Updated: 2011-08-09 15:17

(chinadaily.com.cn)

  Comments() Print Mail Large Medium  Small 分享按钮 0

If passed, the California state bill that prohibits the sale of shark fin and helps protect the threatened fish would affect Chinese Americans disproportionately, according to the Pulitzer Prize-winning writer Jonathan Gold in an op-ed piece on the website of The Los Angles Times on August 7, 2011.

It is considered a sign of respect to serve shark's fin to guests, and at a certain kind of Cantonese restaurant a grand dinner is inconceivable without it or one of its sisters in luxury, noted Gold.

But there is no happiness in the future of sharks, said Gold, as China's middle class continues to grow and the number of aficionados who can afford the delicacy is expanding.

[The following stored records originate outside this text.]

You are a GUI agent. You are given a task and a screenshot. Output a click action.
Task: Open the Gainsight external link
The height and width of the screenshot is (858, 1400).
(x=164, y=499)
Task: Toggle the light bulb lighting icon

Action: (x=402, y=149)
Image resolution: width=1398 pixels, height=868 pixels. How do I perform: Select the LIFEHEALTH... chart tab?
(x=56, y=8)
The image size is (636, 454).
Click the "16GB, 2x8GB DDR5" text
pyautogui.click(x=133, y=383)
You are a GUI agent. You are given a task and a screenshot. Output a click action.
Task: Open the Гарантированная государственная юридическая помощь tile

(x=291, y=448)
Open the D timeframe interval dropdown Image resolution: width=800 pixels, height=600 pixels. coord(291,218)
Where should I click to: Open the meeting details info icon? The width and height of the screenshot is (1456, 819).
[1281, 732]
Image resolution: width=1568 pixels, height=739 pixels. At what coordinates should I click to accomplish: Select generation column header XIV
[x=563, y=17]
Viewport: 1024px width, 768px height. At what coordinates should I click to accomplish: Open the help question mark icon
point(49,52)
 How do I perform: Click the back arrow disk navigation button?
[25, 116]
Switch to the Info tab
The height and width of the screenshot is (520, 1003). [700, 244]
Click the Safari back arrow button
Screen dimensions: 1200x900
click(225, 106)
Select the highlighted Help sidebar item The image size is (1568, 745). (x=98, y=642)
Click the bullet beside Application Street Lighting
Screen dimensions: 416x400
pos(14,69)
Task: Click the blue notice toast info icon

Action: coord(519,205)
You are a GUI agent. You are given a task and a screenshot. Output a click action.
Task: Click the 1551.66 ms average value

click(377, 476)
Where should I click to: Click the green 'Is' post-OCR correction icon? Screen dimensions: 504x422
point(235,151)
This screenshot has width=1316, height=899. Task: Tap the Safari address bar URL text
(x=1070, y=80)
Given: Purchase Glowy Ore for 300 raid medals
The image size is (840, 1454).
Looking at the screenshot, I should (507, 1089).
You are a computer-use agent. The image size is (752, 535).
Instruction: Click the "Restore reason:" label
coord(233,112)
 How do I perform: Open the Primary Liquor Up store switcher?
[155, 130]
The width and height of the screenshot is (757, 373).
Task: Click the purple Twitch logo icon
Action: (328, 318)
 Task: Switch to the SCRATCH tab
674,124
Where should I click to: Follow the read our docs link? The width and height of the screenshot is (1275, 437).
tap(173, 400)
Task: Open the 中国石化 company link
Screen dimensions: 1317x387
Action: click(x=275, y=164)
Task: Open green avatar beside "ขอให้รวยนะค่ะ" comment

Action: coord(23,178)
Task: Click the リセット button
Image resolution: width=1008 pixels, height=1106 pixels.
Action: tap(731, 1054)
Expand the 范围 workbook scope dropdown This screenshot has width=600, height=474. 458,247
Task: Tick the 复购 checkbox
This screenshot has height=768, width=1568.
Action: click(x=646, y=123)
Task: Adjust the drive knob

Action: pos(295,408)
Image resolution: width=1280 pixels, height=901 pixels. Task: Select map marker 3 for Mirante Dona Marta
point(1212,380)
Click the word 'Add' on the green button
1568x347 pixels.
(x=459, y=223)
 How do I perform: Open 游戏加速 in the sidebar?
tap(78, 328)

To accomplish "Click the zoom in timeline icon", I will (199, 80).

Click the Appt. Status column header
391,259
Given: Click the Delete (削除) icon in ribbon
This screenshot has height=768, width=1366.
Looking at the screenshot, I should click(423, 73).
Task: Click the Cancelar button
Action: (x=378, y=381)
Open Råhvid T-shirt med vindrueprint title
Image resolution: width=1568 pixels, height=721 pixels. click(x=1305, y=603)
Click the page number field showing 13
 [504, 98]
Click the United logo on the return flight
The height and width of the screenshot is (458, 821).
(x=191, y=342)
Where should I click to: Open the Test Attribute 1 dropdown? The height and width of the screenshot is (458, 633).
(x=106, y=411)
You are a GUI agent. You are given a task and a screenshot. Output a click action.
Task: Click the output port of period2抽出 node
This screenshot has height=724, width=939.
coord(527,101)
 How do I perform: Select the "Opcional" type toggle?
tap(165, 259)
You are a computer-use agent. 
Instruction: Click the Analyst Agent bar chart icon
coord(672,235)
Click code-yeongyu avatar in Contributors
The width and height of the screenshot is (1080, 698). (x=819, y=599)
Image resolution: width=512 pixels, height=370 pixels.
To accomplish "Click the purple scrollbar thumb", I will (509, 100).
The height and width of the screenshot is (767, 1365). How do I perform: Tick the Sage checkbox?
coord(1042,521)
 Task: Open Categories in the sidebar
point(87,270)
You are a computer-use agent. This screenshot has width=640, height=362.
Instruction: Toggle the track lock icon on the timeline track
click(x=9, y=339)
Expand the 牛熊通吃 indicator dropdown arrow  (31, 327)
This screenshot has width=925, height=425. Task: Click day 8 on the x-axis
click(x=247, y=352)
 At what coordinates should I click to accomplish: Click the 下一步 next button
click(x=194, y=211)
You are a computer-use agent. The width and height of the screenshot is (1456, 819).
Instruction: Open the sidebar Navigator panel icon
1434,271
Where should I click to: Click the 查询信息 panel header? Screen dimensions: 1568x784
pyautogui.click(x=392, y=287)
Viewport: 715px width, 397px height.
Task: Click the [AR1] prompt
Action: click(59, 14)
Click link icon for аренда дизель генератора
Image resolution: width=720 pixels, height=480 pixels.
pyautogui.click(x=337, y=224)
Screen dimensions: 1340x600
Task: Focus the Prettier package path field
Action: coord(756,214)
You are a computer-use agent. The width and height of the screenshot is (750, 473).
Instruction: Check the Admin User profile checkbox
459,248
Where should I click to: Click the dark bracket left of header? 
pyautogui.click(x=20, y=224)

To meet the rising demand, efficient new fishing boats have found ways to catch more sharks and some fishermen even resort to "finning," a barbaric and wasteful practice in which the fins are hacked off live sharks, after which the bleeding, crippled animals are tossed back into the sea to drown.

Shark populations have been reduced to 10 percent of historical levels, and nearly a third of shark species are approaching the point of extinction, Gold mentioned.

We need sharks, said Gold. "As top-dog predators, they keep the ocean's ecosystems in balance. And we need to stop eating shark's fin, at least until shark populations have had a chance to recuperate."

Hawaii, Oregon and Washington state have all enacted laws banning the sale, trade and distribution of shark's fin. However, Gold said, in California, which controls an estimated 85 percent of the US trade in the fins, a bill prohibiting the sale, consumption or trade of shark's fin faces obstacles. "In the state Senate, where Senator Ted Lieu, a member of the Appropriations Committee, which will consider the bill August 15, has said that the ban would unintentionally discriminate against Chinese Americans."

The ban would affect mostly Chinese Americans, concluded Gold, who make up almost all of the market for fins.